Hi all,
I am an engineer of an application that solves a computationally expensive problem, and can do so in a highly parallel fashion. A user can basically specify that it should run P processes to solve the problem, and off it goes. Each process is likely to essentially tie up one core and use several hundred megabytes of physical memory. If too many processes are started, the system can thrash and performance suffers.
The trouble is, we really want to automatically determine how many processes to run instead of making users guess P. We should react to dynamically changing conditions on the machine, creating and destroying processes as needed. The resource needs of the application should grow to the capacity of the machine, without negatively impinging on other applications running on the system.

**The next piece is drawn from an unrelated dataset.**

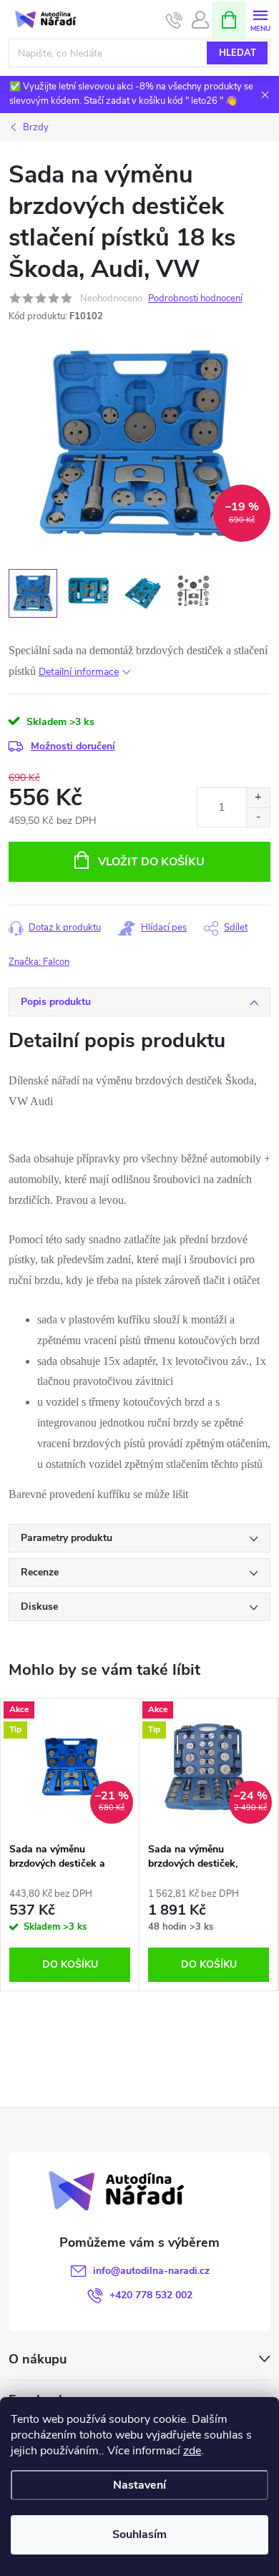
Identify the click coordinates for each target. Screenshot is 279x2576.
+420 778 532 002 (150, 2295)
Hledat (237, 53)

Furthermore, we would like to have a reasonable degree of fairness. If a user runs multiple instances of our application, or other applications with similarly elastic resource requirements, resources should be split roughly evenly (assuming all applications are striving to be socially-minded in this fashion). For example, the first application to spin up should not get all the resources.
We have solved this problem in a simplistic manner by inspecting available memory and the number of logical cores on the system. However, I think there is a lot of room for improvement, and I'm wondering how well we can really do without OS assistance. How much of the file system cache should we assume is "up for grabs?" It seems to me that the OS is in the best position to judge whether there is too much memory pressure for another process. I suppose we could reactively exit if our application starts incurring too many page faults, but that seems awfully reactive and I can imagine loopholes.
There is a more detailed write-up of what we ended up doing here:
http://www.grammatech.com/blog/pleas...physical-pages
Since writing that post I have discovered cgroups:
http://en.wikipedia.org/wiki/Cgroups
They don't really fit the bill, if I understand the article correctly.
Mac OSX has a feature that helps a little:
http://developer.apple.com/library/i...P40009251-SW13
Basically, a process can declare itself expendable, meaning the OS can kill it at will. Not sure how well this works in practice.
Bear in mind that we have little control over the computers the application gets deployed or run on, so one must assume a healthy ecosystem of competing resource demands outside our control.
With the prevalence of cloud computing and highly parallel applications, other developers must have run into this sort of issue. What has and has not worked? How can we improve on the status quo? How would you go about solving this issue? Discuss.